I drained the glass. “It bears some resemblance to a martini. Like one?”
“I’d prefer a Tom and Jerry.”
I hailed the waitress. “A Tom and Jerry for the lady and another one of these for me.” I plucked out the olive before she took the glass. I contemplated the pimento. “Where’d you learn to sing like that?”
“I’m self-taught.”
“Really? You have an incredible gift.”
“And a curse. I’ll never be able to sing anywhere but this dive if I stay around here.”
“Why is that?”
“Look at me. I’m white.”
“You’re beautiful.” Had I gone too far this early in the conversation? Where was that waitress?
“You’re too kind. But only the nude mice accept me, and sometimes I’m not so sure about them.”
Our drinks came. I watched her sip in silence for a moment.
“What are you doing after the next set?” I asked.
“Same thing I always do. Go back down Dickory Street. Run up the clock. Then at one, I’ll run back down.”
I took a swallow of the martini. Then another one. “Want some company?” What did I have to lose?
The same desperation that prompted my question must have washed over her as well.
“OK.” She lowered her lids and studied the steam rising from the mug before her.
Overcoming my amazement at her reply, I managed to keep up a stream of small talk as she finished her drink.
“I’ve got to get back up on stage. See you soon.”

I could barely contain myself through the next set. When the set ended, we went back to her place. I followed her as she ran up the clock. I was winded when we reached her nest tucked in the corner of the clockworks. Josephine wasn’t even breathing hard. Running on the wheel during her captivity had given her stamina.

Our species’ reputation for multiplication does not approach that of the rabbits’, but we indulge in ceaseless breeding. Our perilous existence requires it—traps, poison, glue strips, owls, and cats take a heavy toll. Yes, we mated, there in the shadow of the clock’s gears, but it was different for Josephine and me. We coupled not out of a primal urge to preserve the species. Our relationship was on a higher plane, nestled there above the grime of Dickory Street.

In the afterglow, we lay contented. Sedated by the martinis, I slept as deeply as a dormouse, and didn’t even hear the clock strike one. Josephine ran down to her gig at the Nude Club. When she returned, I was still asleep. She lay down and rested her snout on my back. Suddenly, she shrieked as though she’d just seen a knife-wielding farmer’s wife. I leapt to my feet, startled.

“What’s wrong?”
“You’re one of them!”
“Who?”
“Them!”
“What are you talking about?”
“You have fur!”

As I slept in Josephine’s nest, I had grown the rodent equivalent of a five o’clock shadow. She had felt the stubble as she rubbed her nose against me. She knew she was the only white mouse in the village, and therefore anyone else with fur had to be one of the hated majority.
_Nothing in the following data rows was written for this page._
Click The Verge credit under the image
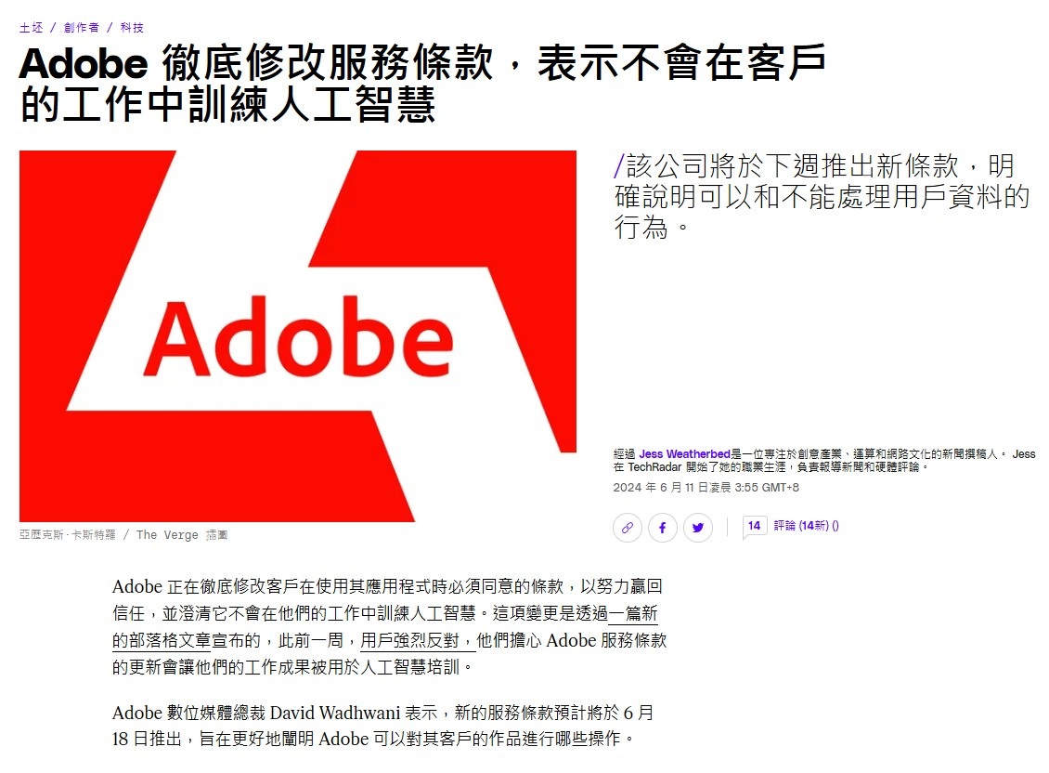Image resolution: width=1049 pixels, height=773 pixels. pos(167,534)
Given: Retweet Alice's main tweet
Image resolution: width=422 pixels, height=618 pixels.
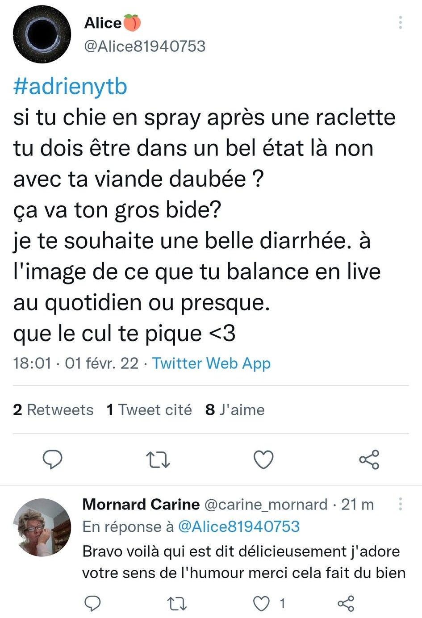Looking at the screenshot, I should (158, 459).
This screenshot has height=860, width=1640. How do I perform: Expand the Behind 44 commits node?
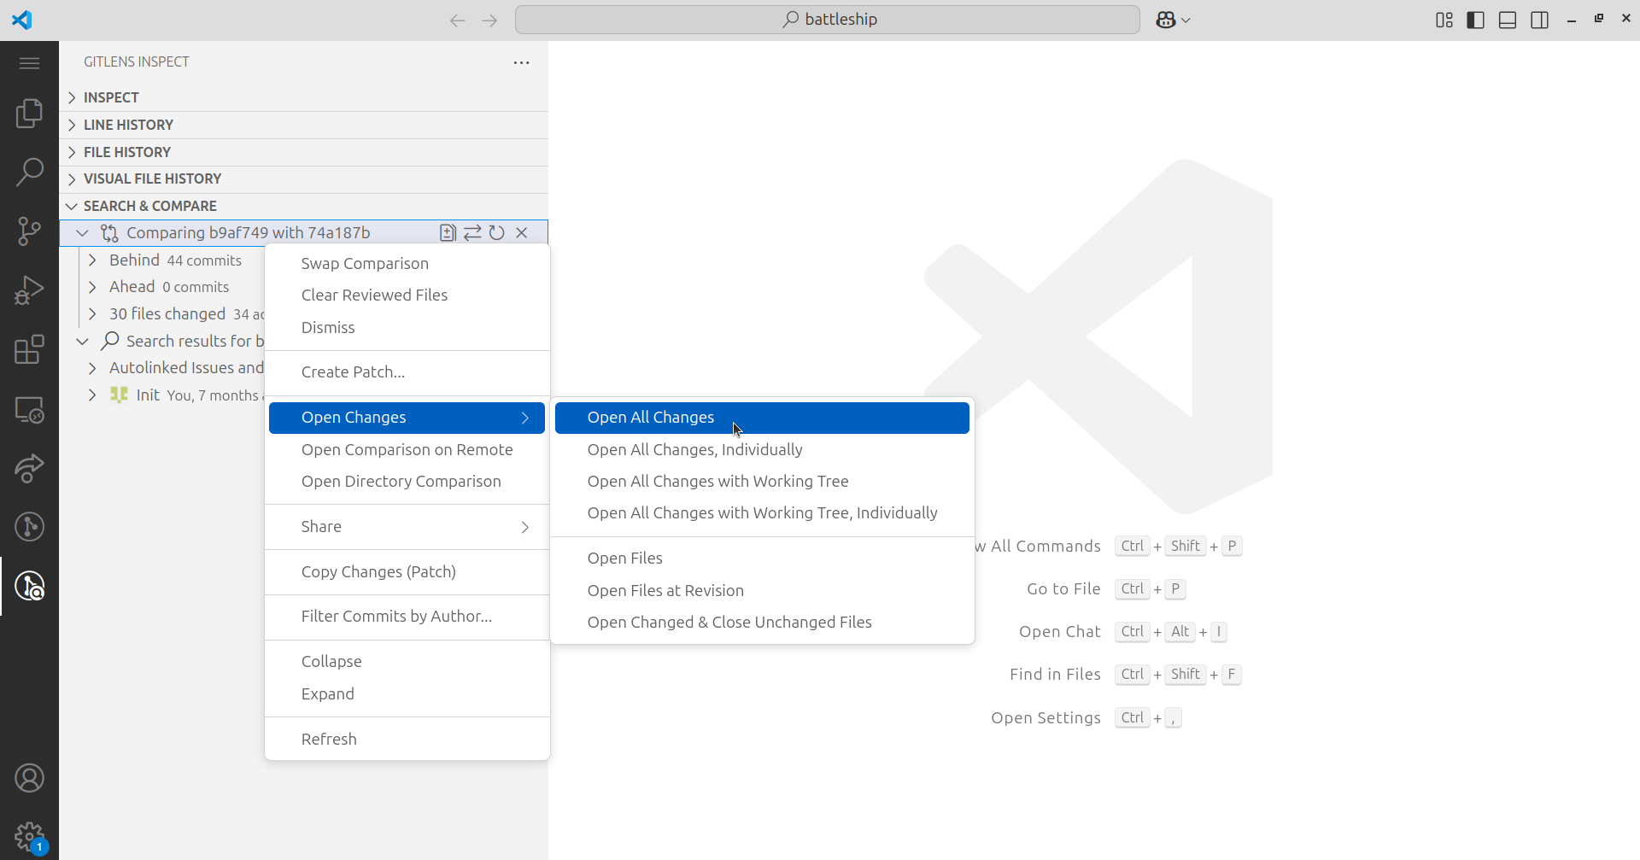click(x=92, y=260)

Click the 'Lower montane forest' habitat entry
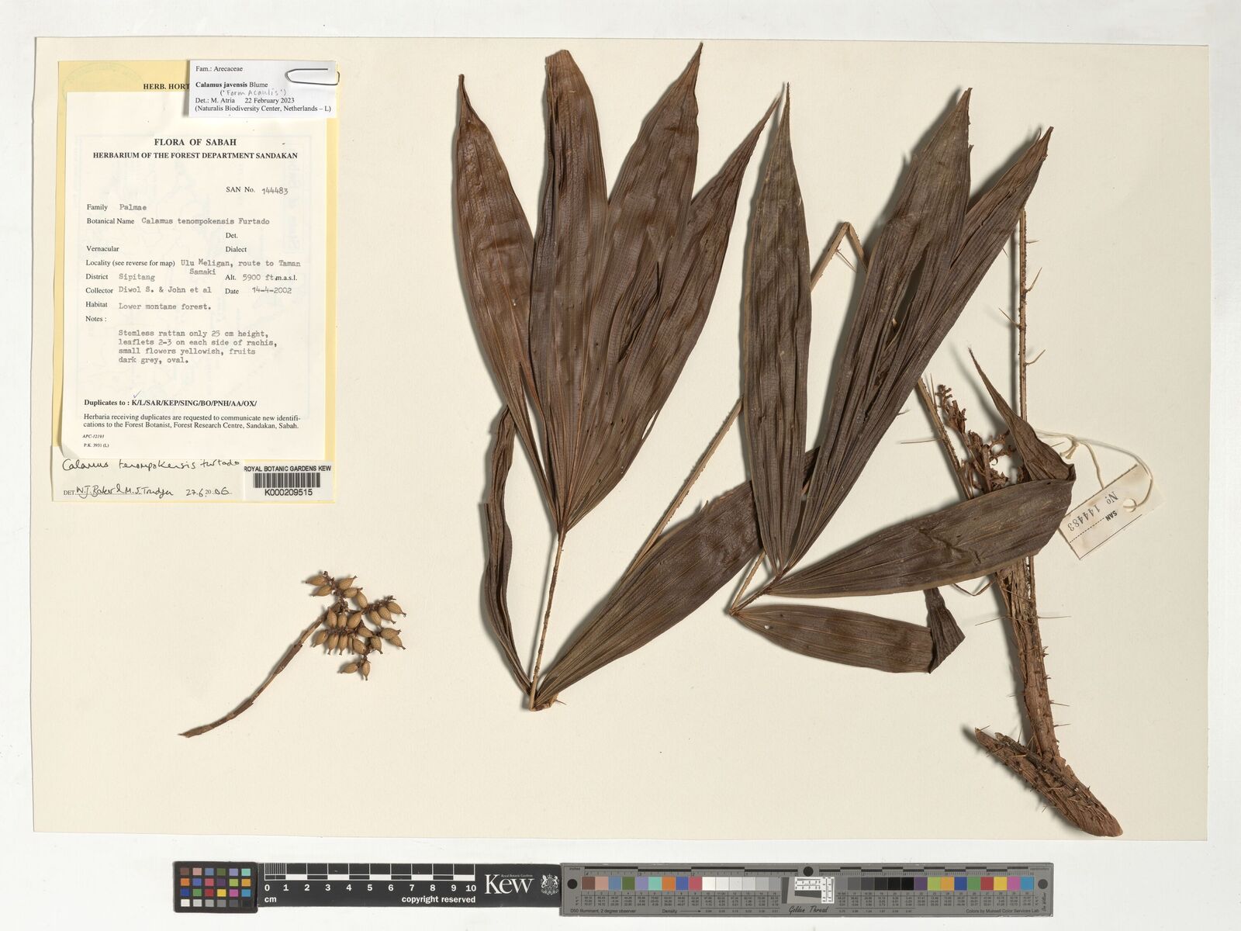pyautogui.click(x=164, y=306)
“You’re gray, aren’t you?”
“Well, yes. But you don’t understand! I did this for you!”
“Forget it, Buster! Your kind has no use for me and I feel the same about them. Get out!”

I cried, cursed, and cajoled. She would have none of my protestations. I left and never returned to Dickory Street. I carried on my life day after joyless day. The walnut stain wore off my skin. My dingy fur grew back. I went so far as to bring D-Con back to my nest, rolled a green pellet in my paws, even licked its surface, but I couldn’t bring myself to eat it. As the days passed, the memories faded. I knew that as the pain of loss subsided, I would eventually forget about Josephine. And so I write this while the memory persists so that you may know the story. Soon, I will forget altogether the sound of her singing, the flash of her eyes, the softness of her pure white fur. After all, we are no historians.